Светлый фон

— Мы рады выполнить личную просьбу товарища Сталина. — Тут же понял, что сказал не то, и исправился: — Признавая значительный вклад в науку профессора Шавло Матвея Ипполитовича, от имени президиума я приношу свои поздравления, вот именно…

Опять наступила пауза. Можно было уходить. Мечта идиота сбылась.

Матя чувствовал себя оплеванным. «А ты чего хотел? Колонный зал сверкает огнями? Актовый зал Московского университета? Что вас не устраивает, академик?»

Комаров откашлялся и вдруг спросил:

— Вот именно, разумеется, я хотел воспользоваться присутствием товарища командира. Ряд крупных ученых нашей страны находится в распоряжении товарища Шавло, вы знаете?

Вревский кивнул.

— Но это наносит непоправимый ущерб нашей науке. Я прошу вас как можно скорее вернуть их. Я могу подготовить список.

— Ученые работают. Они сделали большое дело, — сказал Вревский. — Вы только что сами высоко оценили их работу. — Вревский указал на папку в руках Шавло. — Как только наша родина будет в безопасности, как только исчезнет угроза войны, они, разумеется, будут вознаграждены и вернутся домой. А сейчас считайте, что они в командировке.

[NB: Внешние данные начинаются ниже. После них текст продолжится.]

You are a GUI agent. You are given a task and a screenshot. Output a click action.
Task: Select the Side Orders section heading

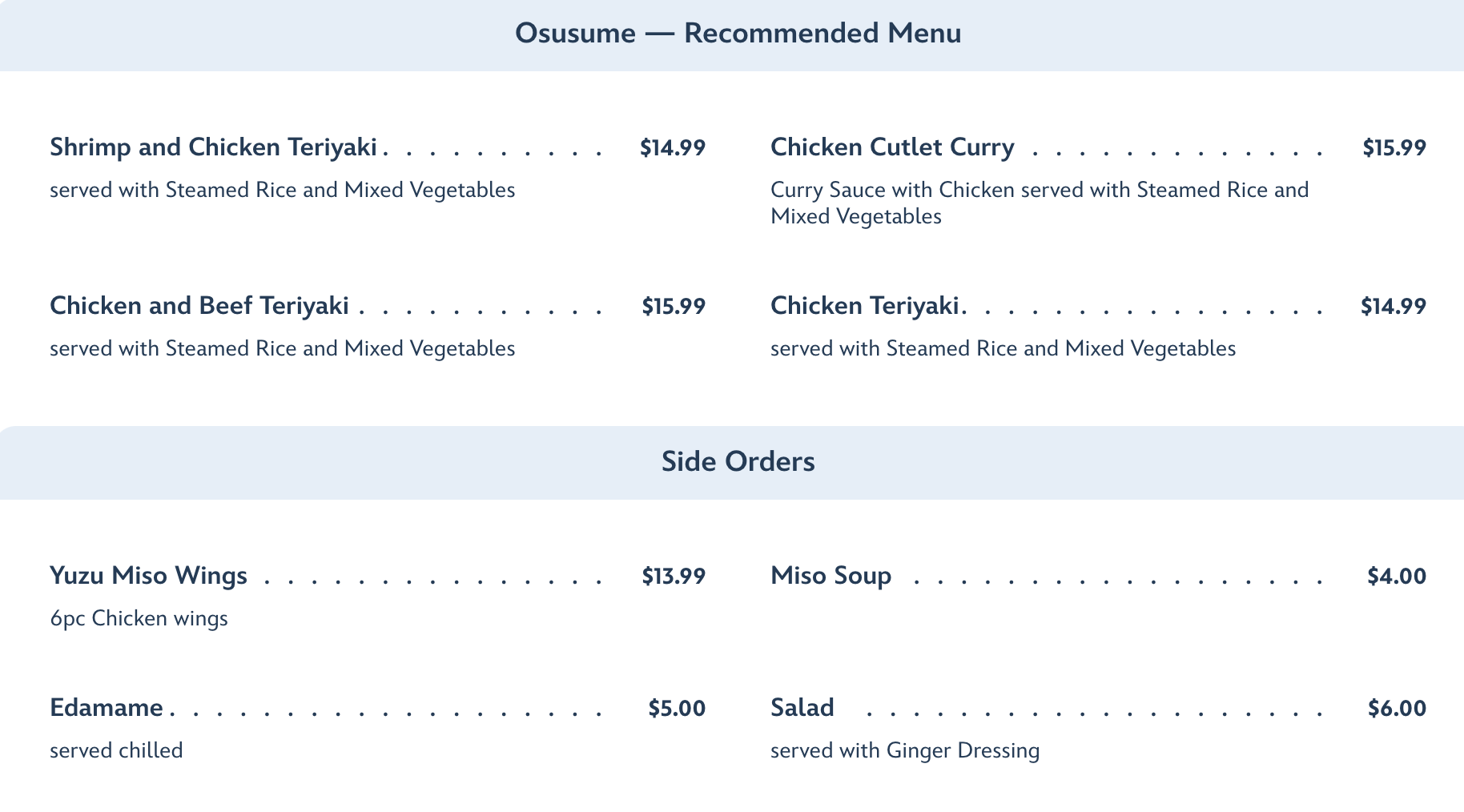(x=738, y=462)
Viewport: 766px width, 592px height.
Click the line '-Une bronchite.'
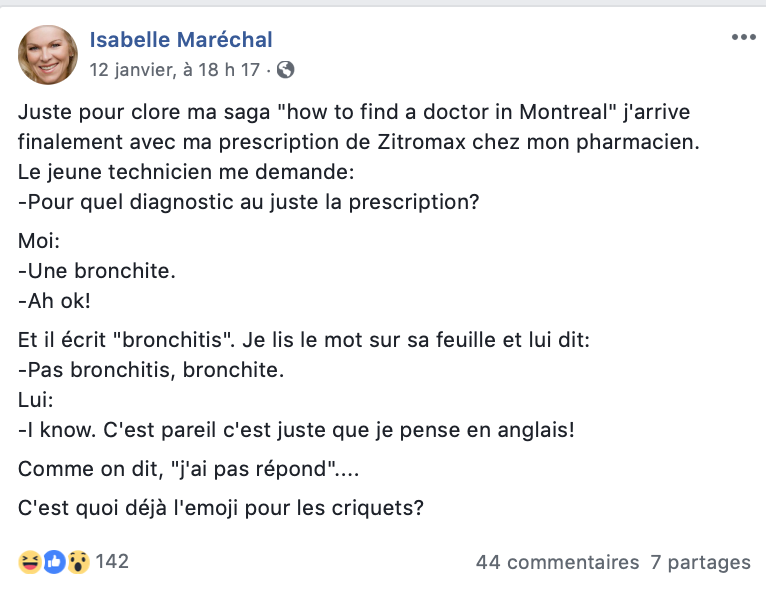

— Разумеется, — сказал академик, — в командировке, но им не дают переписываться, словно они в тюрьме. Хотя бы отпускайте их в отпуск, в конце концов!

— Какой, к черту, отпуск! — взорвался тут Матя. — Разве вы не понимаете, что по крайней мере половину из них я вытаскивал из лагерей, я спас им жизнь, а вы смеете меня упрекать! Они бы давно сгнили!

— Матвей Ипполитович, Матвей Ипполитович, — укоризненно остановил его Вревский. — Так нельзя. Никто из настоящих ученых не гниет у нас в темницах.

— Вот именно. — Мате было стыдно перед стариком, у которого слезились глаза, ему ведь было так трудно просить.

— Можно сделать так, — сказал Вревский. — Если кто-то из членов семей некоторых ученых — тех, кто мобилизован, но не осужден, — захочет поехать на Север и жить вместе с мужем или отцом в Полярном институте, мы благожелательно рассмотрим эти просьбы.

Матя готов был материться! Он же тысячу раз просил, убеждал непреклонного Алмазова допустить до академиков их жен, тогда и они не будут чувствовать себя в тюрьме, но Алмазов жалел каждую копейку, торопясь сделать бомбу и только бомбу, и не понимал, что довольный ученый работает втрое лучше подневольного, — этого он не понимал. Он спешил сделать бомбу и помереть от ее сверкающих лучей!

Конечно же, Матвей не сказал этого. А президент Академии был искренне благодарен чекисту — на прощание он пожал ему руку и начисто забыл попрощаться с Шавло.